[Pull request: CactusUtils/WatchDog] new thorn to automatically terminate jobs that hang

Issue #1751 closed
David Radice created an issue

WatchDog is thorn that terminates jobs that do not make progress over a user-defined time frame. Internally, WatchDog updates an internal timer at CCTK_ANALYSIS and uses the pthread library to spawn watcher thread that periodically checks if the timer has been updated. If the timer has not been updated for more than a user-defined time frame, the thread calls "exit()" to terminate the process (and the job).

Keyword:

Comments (14)

  1. Roland Haas
    • changed status to open
    • marked as
    • assigned issue to
    • removed comment

    I had a look through the code. At this point, the thorn is not yet ready to be included in the ET or Cactus, however it seems worthwhile to have such a thorn. Comments from most severe to least severe:

    • the thorn needs documentation in the standard documentation.tex file, this can be very short, I would think that the description in the pull request plus the usual boilerplate text will be sufficient
    • the thorn has no test case however since it would have to test for an abort, a test case may be hard to design
    • the thorn uses fprintf(stderr, ...) for both error and informational messages. For informational messages (the "Everything is fine" message) it could use CCTK_VInfo() in the main thread's ANALYSIS routine. The warnings cannot be changed since they are emitted by the secondary thread and Cactus is not thread safe.
    • reading the man-page for asctime_r I do not think that the explicit zero termination in line 32 and 49 is required since asctime null terminates its output (which is also guaranteed to fit within 26 characters).
    • if possible, the thorn should check for the presence of PTHREADS, currently since PTHREADS is a Cactus extras, the only way to do so seems to be at compile time via:

      #ifndef(CCTK_PTHREADS) #error "WATCHDOG required PTHREADS. Please enable PTHREADS=yes in your option list." #endif * it may be interesting to make check_every STEERABLE=ALWAYS by resetting it inside the ANALYSIS routine (and protecting access to it by the mutex).

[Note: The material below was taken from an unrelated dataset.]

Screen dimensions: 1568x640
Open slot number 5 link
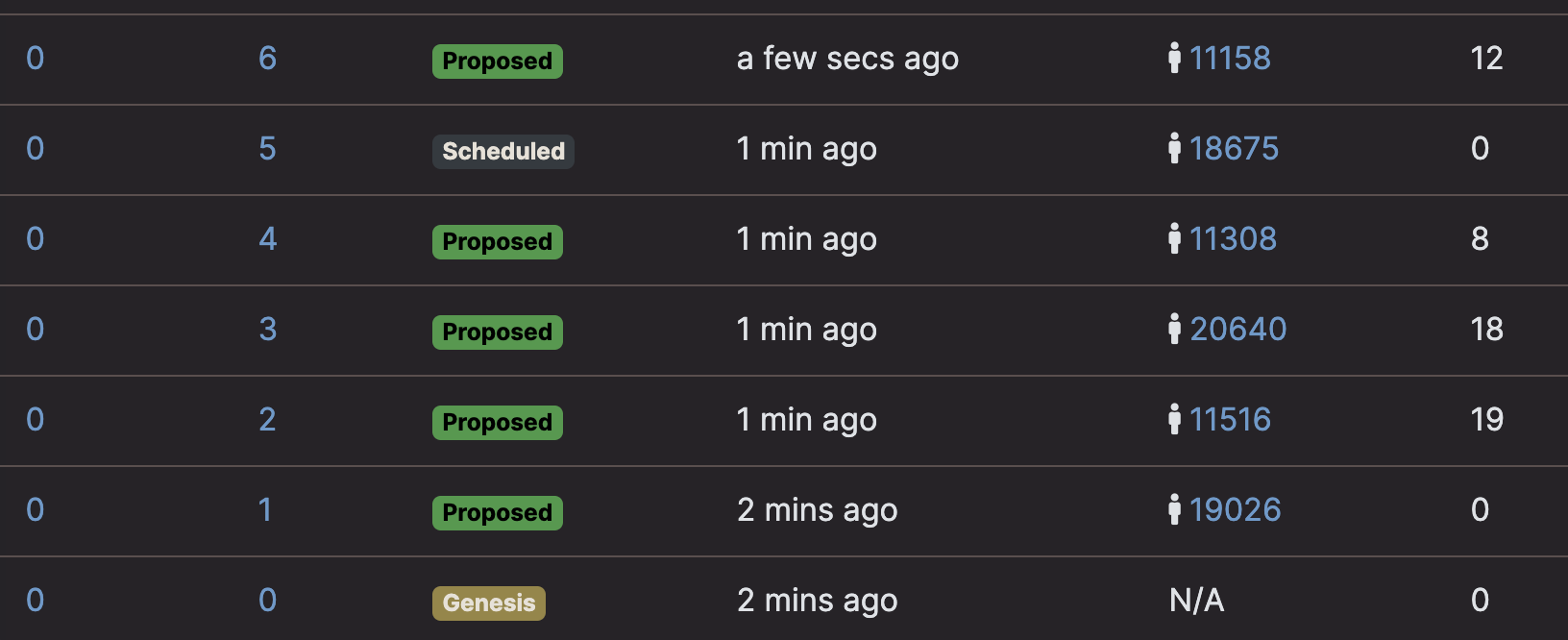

  2. David Radice reporter
    • removed comment

    Replying to [comment:2 rhaas]:

    Thank you for having reviewed my patch.

    • the thorn needs documentation in the standard documentation.tex file, this can be very short, I would think that the description in the pull request plus the usual boilerplate text will be sufficient

    I updated the pull request: now my patch contains the documentation as well.

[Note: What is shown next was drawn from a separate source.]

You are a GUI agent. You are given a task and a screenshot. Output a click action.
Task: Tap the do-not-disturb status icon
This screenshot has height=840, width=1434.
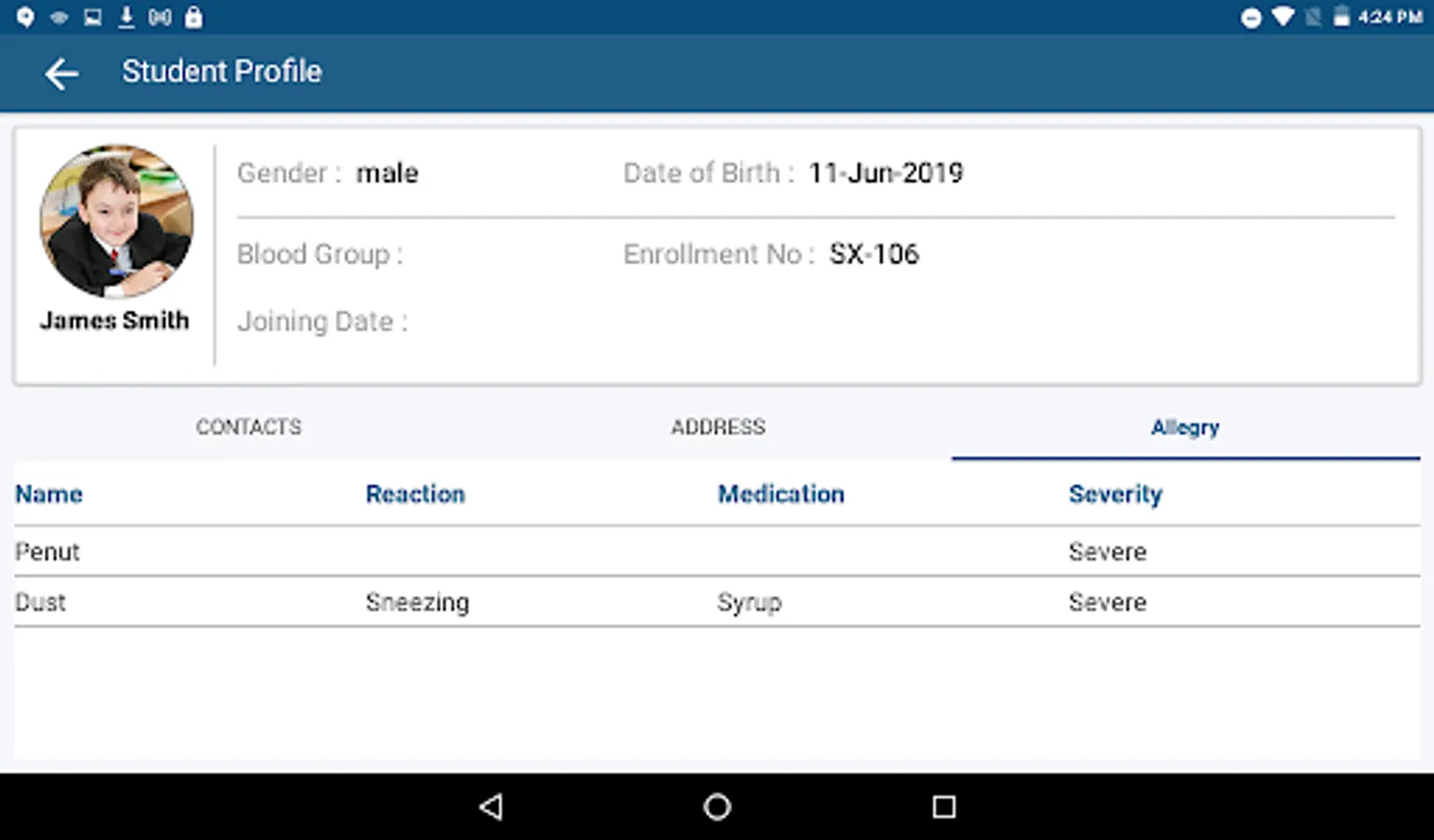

    • the thorn has no test case however since it would have to test for an abort, a test case may be hard to design

    I wouldn't know how to create a unit test for the WatchDog thorn. However the code is sufficiently simple that it is easy to check that it operates as intended. Whether calling "abort()" results in the run being cleared from the queuing system without leaving "zombies" is a much more delicate issue, because it depends on the reason why a run is hanging in the first place and on the detail of the specific machine. I do not see a way to really test this. The WatchDog thorn is meant to avoid burning allocations on dead jobs, however I do not think that one can guarantee 100% that it will work: the users should use this at their own risk.

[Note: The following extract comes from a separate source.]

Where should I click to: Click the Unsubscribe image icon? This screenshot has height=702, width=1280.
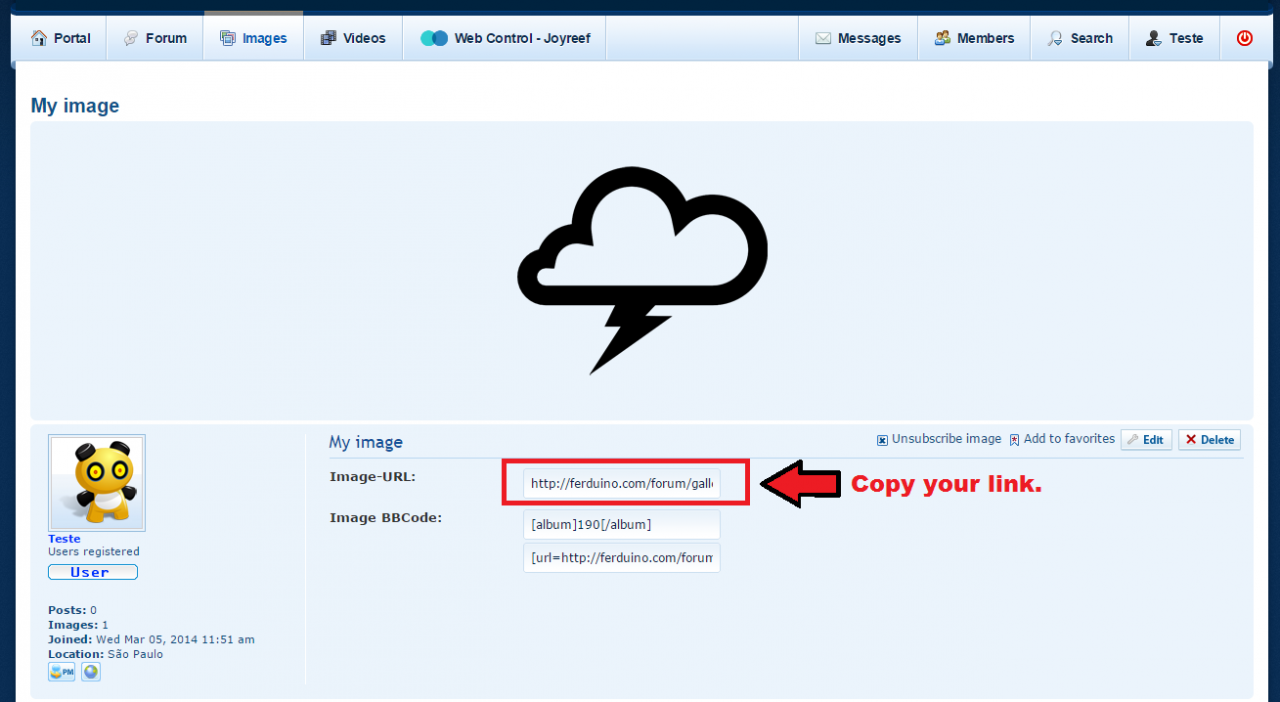click(x=882, y=440)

    • the thorn uses fprintf(stderr, ...) for both error and informational messages. For informational messages (the "Everything is fine" message) it could use CCTK_VInfo() in the main thread's ANALYSIS routine. The warnings cannot be changed since they are emitted by the secondary thread and Cactus is not thread safe.

    "Everything is fine" is a message from the watchdog thread. It cannot be relayed using the CCTK_* functions.

    • reading the man-page for asctime_r I do not think that the explicit zero termination in line 32 and 49 is required since asctime null terminates its output (which is also guaranteed to fit within 26 characters).

    I am removing the newline character.

    • if possible, the thorn should check for the presence of PTHREADS, currently since PTHREADS is a Cactus extras, the only way to do so seems to be at compile time via: #ifndef(CCTK_PTHREADS) #error "WATCHDOG required PTHREADS. Please enable PTHREADS=yes in your option list." #endif

    This is fixed in the new version of the pull request.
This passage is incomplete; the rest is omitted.